**WHAT THE TASK REQUIRES:** Below are records; report how many of their lines contain the word "Legal", giving only the number.

(Pixel coordinate grounding data)
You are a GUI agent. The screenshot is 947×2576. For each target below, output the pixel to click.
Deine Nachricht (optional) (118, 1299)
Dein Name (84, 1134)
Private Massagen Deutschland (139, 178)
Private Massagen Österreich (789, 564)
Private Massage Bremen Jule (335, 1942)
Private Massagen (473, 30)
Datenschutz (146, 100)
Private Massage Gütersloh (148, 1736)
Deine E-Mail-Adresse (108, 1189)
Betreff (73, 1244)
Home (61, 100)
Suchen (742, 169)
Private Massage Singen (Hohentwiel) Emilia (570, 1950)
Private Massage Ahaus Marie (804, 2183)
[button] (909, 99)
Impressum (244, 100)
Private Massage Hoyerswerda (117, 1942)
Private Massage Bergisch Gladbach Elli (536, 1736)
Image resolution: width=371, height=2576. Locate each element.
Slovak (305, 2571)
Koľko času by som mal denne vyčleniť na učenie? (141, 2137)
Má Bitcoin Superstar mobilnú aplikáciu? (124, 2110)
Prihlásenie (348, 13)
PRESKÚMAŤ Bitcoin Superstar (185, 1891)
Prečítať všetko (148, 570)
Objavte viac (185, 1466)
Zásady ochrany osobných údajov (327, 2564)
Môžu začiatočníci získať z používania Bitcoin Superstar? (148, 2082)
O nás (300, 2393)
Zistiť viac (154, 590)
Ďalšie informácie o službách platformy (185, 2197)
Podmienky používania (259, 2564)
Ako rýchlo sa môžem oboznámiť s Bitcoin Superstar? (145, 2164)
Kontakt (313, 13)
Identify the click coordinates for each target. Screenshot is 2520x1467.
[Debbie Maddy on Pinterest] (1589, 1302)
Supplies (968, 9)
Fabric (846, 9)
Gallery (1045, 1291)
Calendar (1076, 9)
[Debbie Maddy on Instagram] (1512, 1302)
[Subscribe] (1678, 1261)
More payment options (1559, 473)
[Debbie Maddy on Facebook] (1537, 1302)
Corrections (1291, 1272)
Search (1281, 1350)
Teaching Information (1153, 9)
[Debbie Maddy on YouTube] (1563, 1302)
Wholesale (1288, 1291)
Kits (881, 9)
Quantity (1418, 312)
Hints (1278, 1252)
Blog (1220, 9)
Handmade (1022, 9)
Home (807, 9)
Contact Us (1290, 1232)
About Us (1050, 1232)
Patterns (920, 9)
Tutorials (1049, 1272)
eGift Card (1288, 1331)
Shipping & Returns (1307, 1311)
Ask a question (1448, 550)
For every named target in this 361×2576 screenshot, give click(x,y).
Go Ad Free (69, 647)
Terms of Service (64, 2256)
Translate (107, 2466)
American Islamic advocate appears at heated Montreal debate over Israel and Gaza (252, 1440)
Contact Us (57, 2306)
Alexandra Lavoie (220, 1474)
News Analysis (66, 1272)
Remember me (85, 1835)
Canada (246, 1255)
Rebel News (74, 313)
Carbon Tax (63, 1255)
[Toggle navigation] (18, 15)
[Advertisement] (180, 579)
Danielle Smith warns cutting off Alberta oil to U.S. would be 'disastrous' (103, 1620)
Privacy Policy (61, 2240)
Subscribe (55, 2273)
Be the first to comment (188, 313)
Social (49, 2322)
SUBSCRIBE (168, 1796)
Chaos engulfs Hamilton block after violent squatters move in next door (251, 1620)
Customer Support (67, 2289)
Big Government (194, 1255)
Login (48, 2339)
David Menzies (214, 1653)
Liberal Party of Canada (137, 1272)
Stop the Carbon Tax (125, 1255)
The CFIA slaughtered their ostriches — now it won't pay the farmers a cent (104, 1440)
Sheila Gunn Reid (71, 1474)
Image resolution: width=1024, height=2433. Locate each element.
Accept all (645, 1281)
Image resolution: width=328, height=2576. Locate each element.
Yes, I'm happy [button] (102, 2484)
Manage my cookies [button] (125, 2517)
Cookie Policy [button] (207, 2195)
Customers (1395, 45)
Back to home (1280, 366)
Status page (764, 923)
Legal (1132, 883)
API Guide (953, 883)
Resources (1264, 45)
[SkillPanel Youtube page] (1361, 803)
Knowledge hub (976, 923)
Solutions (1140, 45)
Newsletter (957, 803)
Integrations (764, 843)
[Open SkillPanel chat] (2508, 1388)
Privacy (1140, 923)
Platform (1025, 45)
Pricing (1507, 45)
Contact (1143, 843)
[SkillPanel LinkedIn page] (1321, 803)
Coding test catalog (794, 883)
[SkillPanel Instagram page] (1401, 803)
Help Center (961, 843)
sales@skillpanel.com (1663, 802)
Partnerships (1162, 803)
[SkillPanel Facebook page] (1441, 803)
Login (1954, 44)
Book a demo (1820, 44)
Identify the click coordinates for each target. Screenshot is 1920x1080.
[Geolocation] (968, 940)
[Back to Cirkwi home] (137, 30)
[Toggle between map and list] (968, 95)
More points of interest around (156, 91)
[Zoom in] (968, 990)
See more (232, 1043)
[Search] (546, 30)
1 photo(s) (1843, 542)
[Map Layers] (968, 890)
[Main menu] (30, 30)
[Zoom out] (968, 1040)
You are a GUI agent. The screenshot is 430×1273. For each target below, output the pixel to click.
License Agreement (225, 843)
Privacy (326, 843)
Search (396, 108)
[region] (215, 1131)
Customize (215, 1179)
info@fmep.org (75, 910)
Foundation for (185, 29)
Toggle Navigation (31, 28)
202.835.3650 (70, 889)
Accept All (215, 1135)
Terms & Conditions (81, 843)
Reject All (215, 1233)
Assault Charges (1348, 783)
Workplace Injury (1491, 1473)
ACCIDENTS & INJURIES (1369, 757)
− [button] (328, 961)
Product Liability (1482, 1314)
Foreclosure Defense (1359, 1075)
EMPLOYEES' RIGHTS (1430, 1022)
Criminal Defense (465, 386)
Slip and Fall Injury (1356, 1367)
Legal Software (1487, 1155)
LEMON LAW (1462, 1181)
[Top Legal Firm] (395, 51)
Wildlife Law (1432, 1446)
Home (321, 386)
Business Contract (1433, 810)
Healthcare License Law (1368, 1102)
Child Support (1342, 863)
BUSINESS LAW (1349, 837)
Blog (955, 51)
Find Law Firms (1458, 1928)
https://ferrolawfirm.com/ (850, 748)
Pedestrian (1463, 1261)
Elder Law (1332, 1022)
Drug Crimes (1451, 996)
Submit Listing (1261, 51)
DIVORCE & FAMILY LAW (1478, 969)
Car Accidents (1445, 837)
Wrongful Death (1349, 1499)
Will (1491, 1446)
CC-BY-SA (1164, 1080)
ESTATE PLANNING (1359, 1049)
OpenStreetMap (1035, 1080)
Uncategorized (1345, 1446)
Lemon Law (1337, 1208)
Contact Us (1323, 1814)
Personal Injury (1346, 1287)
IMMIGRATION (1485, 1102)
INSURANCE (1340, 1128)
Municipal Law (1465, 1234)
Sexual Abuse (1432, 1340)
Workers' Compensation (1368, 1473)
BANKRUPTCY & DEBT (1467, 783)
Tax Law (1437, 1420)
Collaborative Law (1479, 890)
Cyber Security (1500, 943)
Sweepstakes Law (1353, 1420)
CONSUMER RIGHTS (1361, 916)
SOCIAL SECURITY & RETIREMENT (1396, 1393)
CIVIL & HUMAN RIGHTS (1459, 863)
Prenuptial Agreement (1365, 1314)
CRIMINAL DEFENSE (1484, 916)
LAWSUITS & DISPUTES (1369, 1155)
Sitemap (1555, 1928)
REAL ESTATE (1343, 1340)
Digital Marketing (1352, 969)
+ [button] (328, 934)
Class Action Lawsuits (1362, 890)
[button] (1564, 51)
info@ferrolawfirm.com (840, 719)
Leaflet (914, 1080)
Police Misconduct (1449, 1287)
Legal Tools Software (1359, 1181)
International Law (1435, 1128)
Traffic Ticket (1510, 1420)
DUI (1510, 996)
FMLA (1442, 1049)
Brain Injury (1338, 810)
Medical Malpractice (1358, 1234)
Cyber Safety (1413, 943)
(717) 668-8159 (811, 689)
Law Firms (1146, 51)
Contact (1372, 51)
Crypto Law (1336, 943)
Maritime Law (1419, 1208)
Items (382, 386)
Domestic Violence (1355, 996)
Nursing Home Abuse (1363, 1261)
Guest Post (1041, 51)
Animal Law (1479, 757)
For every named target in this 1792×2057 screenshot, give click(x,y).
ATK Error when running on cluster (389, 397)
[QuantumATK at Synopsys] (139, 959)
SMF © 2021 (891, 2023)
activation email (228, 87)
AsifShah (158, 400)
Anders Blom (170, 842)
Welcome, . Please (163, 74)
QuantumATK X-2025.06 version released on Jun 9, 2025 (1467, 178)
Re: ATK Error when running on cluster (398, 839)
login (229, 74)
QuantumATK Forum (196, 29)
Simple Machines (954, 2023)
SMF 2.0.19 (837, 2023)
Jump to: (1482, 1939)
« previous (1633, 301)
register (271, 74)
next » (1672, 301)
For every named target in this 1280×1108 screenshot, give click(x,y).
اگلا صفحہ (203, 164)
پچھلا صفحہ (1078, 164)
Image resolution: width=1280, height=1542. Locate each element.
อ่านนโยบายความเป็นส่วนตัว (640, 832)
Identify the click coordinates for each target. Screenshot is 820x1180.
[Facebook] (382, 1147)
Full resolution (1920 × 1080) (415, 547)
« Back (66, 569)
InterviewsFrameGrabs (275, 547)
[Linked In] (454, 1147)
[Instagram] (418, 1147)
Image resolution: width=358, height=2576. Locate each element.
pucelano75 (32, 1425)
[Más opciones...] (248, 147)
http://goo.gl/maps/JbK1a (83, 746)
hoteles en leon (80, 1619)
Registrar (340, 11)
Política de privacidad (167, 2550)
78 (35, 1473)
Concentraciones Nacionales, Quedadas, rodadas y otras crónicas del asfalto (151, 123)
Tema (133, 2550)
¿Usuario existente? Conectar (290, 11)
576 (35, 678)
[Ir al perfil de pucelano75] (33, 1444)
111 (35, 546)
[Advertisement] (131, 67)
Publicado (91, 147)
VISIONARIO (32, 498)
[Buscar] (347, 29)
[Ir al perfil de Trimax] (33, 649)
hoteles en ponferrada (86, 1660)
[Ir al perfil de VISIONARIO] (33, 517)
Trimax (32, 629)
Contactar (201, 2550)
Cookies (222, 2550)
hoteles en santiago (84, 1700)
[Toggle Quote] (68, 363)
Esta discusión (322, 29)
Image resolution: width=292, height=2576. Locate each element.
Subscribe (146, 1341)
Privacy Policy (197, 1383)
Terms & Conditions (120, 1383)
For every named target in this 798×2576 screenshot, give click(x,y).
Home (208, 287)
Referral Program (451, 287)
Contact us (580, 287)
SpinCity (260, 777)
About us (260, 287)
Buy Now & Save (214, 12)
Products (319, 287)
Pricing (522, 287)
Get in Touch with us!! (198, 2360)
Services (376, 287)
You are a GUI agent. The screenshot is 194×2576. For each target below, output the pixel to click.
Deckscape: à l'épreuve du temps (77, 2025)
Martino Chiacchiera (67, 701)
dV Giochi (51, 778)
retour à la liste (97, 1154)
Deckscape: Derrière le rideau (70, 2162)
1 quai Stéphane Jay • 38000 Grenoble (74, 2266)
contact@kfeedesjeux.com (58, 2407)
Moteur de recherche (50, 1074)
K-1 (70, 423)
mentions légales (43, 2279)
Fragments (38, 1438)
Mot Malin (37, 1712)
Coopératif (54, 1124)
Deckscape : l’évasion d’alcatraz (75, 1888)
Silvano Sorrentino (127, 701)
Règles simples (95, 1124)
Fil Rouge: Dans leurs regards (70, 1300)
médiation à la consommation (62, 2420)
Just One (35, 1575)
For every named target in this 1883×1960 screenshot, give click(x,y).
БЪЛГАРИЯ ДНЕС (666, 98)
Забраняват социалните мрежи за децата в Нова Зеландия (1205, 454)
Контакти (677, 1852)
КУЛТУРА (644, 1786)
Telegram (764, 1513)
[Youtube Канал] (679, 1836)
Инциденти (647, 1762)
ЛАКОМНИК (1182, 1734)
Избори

**REPLY TO THE EXERCISE:** 4